Bob Barron hugs five-year-old Peter Dankelson after fitting him with a prosthetic left ear
© AFP/File Tim Sloan
ASHBURN, United States (AFP) - For over two decades, Barron was a master of disguise who made the fake noses, chins, skin and ears needed to protect the identities of Central Intelligence Agency operatives in the Cold War.
He even created whole faces to make "doubles" -- people who pose as someone else.
That experience could have garnered Barron a million-dollar Hollywood career in movie makeup when he retired in 1993. But he chose a bigger challenge.
"I thought if I could put someone in hiding, which I did in the agency, then a prosthetic device will bring people out of hiding," Barron said.
"If I can change people's identity, I can also give a person his identity back."
Since he created his business, Custom Prosthetic Designs (www.prosthesis.com) 12 years ago, he has made hundreds of false noses, ears and eyes together with the orbits.
Bob Barron prepares paint for a prosthetic ear for five-year-old Peter Dankelson
© AFP/File Tim Sloan
His creations abound in his laboratory in Ashburn, Virginia, not far from CIA headquarters where he once worked in secret. Numerous casts and prosthetic pieces sit around, and he has two hefty photo albums filled with pictures of his work.
His spy years gave him the basis for his new career. "When I worked for the CIA I put people in hiding, I changed people's identities and also I made doubles.
"Agents depended on the realism of their disguise to keep them alive, this was my responsibility," he said, refusing to give any specifics of missions behind the communist Iron Curtain.
He made complete face disguises like that used by Tom Cruise in "Mission Impossible" -- a better-than-real face mask that took up to four hours to make and a few seconds to tear off when it served its use.
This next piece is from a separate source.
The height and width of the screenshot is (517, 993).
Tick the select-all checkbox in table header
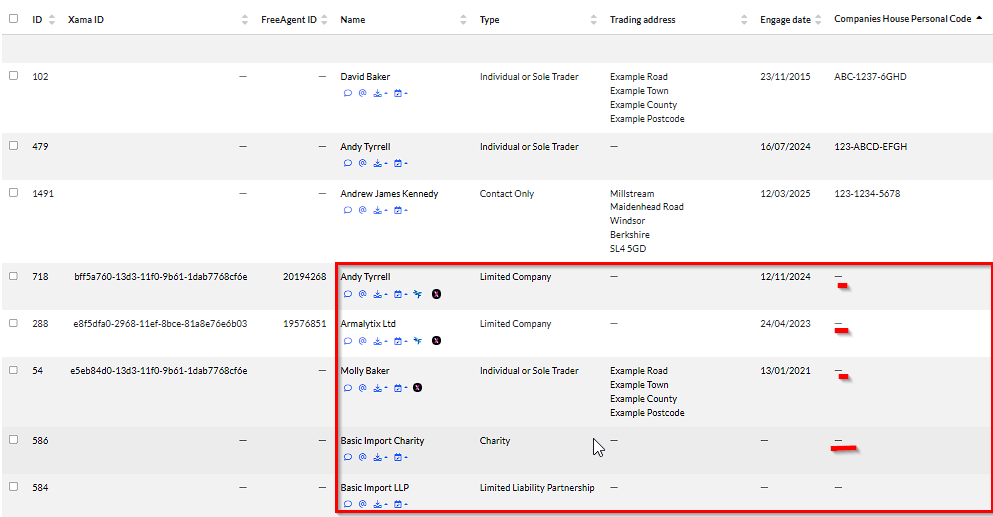click(14, 19)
"It's very realistic ... but this kind of disguise is for a short period of time," Barron said.
Barron turned his attention to needy people in his last years at the spy agency.
"I was researching materials in the commercial field to make, maybe, my products better. So I went undercover to the Association of Medical Sculpture in New York, where they were doing a lot of prosthetic devices.
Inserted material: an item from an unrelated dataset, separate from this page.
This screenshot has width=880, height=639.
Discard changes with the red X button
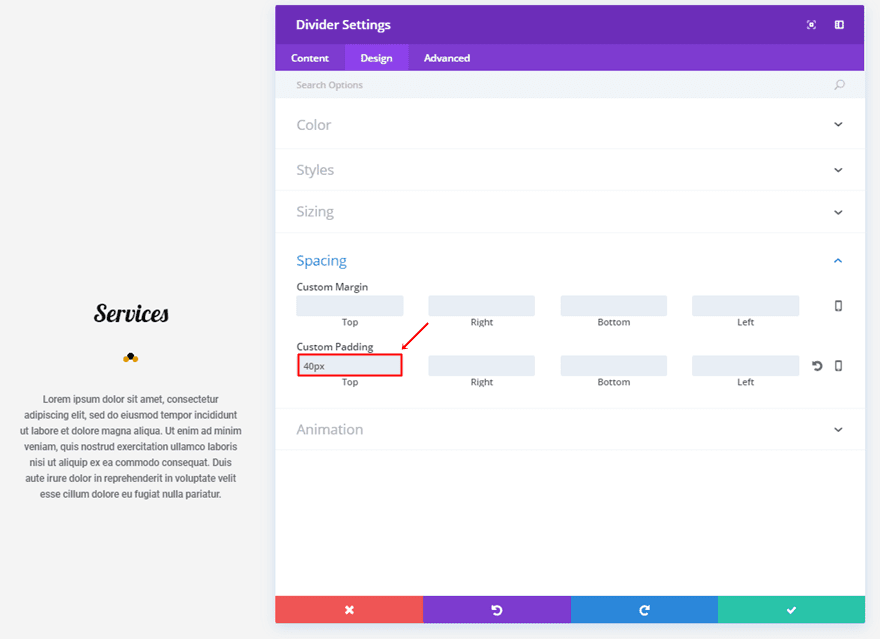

Bob Barron shows some of his prosthetic facial parts
© AFP/File Tim Sloan
"I saw there so many people disfigured (and) I knew then I wanted to help those people... I knew at that time this will be my second career."
Barron was working on a false ear for five year old Peter Dankelson, who suffers from a birth deformity, when AFP interviewed him.
The Dankelsons drove nine hours from Michigan for a fitting, rather than going through reconstructive surgery which, Barron said, is never as satisfactory.
Barron had baked the new ear in an oven and, taking it from the mold, he applied a special glue and placed it on the left side of the boy's head, all the while explaining to Peter's mother Dede how to remove the ear at night and replace it in the morning.
He then took a palette of colors and a small paintbrush to color the prosthetic ear until it fit perfectly with Peter's face. It was a mirror image of the boy's other ear.
The Barrons broke out into huge smiles at the sight of the new ear, Peter, impatient to go back to school, saying he was proud to "have two ears like Dad".
"Peter is very excited, his glasses will stay on," beamed Dede.